In the United States, pressure has also increased on the administration of President Donald Trump to tap the Strategic Petroleum Reserve. The U.S. SPR currently holds about 415 million barrels of oil. For comparison, Washington released about 180 million barrels in 2022 after Russia invaded Ukraine. However, even the potential use of emergency reserves does not eliminate the main risk — the Strait of Hormuz remains effectively closed.
The sharp rise in oil prices is already affecting other markets. Investors fear that expensive energy could accelerate inflation and force central banks to keep interest rates higher for longer. In Japan, for example, yields on long-term government bonds rose by around 11 basis points. Analysts at Bloomberg Economics say the oil spike could push the Bank of Japan to raise rates earlier — possibly in the spring rather than the summer as previously expected.
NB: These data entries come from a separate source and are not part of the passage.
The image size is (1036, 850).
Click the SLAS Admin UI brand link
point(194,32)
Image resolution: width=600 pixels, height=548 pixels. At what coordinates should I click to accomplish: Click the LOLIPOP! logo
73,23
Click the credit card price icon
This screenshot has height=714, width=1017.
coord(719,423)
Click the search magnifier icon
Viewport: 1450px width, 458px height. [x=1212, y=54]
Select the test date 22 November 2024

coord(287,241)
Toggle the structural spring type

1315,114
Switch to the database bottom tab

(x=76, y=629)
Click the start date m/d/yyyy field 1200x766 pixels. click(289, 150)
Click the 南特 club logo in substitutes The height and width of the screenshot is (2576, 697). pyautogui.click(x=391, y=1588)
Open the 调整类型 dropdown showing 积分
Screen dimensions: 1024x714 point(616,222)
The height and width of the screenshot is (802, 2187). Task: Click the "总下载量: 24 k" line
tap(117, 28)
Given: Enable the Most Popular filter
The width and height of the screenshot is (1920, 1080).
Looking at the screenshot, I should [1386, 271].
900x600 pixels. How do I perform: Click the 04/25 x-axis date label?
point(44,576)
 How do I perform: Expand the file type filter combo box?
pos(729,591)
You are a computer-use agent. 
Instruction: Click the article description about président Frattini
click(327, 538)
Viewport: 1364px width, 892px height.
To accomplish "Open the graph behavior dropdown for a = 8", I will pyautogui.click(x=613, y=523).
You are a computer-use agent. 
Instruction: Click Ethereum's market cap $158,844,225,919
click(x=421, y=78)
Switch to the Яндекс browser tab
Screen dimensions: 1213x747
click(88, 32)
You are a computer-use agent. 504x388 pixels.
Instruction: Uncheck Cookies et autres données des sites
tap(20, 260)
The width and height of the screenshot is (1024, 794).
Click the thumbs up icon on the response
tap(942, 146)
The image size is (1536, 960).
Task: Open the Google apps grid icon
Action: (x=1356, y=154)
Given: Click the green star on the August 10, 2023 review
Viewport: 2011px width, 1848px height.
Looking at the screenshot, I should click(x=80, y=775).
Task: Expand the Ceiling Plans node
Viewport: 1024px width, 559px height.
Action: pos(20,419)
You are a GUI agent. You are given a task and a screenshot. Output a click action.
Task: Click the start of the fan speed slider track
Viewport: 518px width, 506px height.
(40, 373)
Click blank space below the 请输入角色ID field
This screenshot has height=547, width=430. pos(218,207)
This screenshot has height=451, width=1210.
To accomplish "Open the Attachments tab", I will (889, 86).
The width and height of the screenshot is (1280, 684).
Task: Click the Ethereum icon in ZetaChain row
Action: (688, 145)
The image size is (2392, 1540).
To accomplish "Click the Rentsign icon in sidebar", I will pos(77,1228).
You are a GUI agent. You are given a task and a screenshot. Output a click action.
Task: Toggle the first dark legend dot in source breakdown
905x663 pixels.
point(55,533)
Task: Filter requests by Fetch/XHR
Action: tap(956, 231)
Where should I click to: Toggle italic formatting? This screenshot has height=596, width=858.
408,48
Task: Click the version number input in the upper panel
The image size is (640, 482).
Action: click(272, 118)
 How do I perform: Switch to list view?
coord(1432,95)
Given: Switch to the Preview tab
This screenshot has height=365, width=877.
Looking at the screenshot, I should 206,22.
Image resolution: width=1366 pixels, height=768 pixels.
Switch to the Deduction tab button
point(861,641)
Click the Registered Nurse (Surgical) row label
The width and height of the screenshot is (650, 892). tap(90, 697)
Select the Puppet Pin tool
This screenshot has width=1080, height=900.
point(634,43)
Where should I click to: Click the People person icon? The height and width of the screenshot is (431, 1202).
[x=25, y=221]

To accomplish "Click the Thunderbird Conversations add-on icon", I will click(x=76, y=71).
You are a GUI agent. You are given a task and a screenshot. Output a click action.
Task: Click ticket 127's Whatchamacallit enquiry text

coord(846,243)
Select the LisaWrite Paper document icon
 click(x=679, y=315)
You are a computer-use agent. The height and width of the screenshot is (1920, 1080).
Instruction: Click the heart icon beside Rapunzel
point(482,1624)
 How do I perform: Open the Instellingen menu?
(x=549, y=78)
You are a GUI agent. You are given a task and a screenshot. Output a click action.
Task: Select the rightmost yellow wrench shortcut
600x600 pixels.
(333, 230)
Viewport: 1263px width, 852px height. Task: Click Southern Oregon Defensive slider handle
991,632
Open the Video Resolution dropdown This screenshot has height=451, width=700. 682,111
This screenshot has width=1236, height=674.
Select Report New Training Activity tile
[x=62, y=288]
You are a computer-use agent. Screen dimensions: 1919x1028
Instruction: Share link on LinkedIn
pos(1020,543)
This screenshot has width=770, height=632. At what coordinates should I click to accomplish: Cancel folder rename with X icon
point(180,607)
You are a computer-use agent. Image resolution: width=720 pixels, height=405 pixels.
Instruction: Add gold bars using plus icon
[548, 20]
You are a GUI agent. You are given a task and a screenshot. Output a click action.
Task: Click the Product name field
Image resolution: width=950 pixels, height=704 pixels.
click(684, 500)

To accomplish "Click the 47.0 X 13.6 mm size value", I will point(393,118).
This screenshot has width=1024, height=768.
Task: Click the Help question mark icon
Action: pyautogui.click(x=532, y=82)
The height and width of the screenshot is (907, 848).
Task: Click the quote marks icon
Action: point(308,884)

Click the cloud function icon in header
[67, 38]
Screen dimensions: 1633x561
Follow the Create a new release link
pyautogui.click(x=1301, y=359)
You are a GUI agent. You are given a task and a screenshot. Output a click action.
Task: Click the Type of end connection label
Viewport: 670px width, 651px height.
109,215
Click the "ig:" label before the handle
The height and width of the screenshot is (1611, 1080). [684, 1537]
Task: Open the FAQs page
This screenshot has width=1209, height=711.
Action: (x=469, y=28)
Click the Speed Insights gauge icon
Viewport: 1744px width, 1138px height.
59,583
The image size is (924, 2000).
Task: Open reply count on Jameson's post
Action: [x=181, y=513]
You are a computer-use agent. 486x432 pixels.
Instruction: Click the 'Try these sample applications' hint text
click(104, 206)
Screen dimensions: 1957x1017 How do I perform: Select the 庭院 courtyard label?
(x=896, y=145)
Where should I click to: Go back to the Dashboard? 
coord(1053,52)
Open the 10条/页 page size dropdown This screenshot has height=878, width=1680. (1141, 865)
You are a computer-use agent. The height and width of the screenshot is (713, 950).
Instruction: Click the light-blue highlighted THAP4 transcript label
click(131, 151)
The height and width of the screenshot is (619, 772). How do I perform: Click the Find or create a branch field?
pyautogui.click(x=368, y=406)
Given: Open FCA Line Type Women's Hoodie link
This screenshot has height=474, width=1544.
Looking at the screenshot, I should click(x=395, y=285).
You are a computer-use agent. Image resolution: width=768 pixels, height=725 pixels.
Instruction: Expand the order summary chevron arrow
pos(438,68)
High energy prices are also creating problems for countries heavily dependent on fuel imports. According to Fitch Ratings, in some Asian economies spending on oil and gas imports exceeds 3% of GDP. These include India, Pakistan, the Philippines, and Thailand. If oil prices remain high for an extended period, it could put additional pressure on their budgets and currencies while widening current-account deficits.
Another sign of stress in the market is record trading activity. Around 900,000 Brent contracts were traded in a single day, while the total volume reached roughly 18.6 million contracts over the past week.
The surge in oil prices is directly linked to the military conflict and risks to key supply routes. As long as the Strait of Hormuz remains largely closed and strikes continue, markets will keep pricing in the possibility of supply shortages. That is why even news about a potential release of strategic reserves has not significantly cooled prices.
The next move in oil prices will largely depend on the situation around the strait and the scale of the conflict. If shipping resumes and supplies stabilize, the market could cool quickly. But if disruptions persist or the war spreads to more energy infrastructure in the region, oil prices may remain above $110 per barrel for an extended period.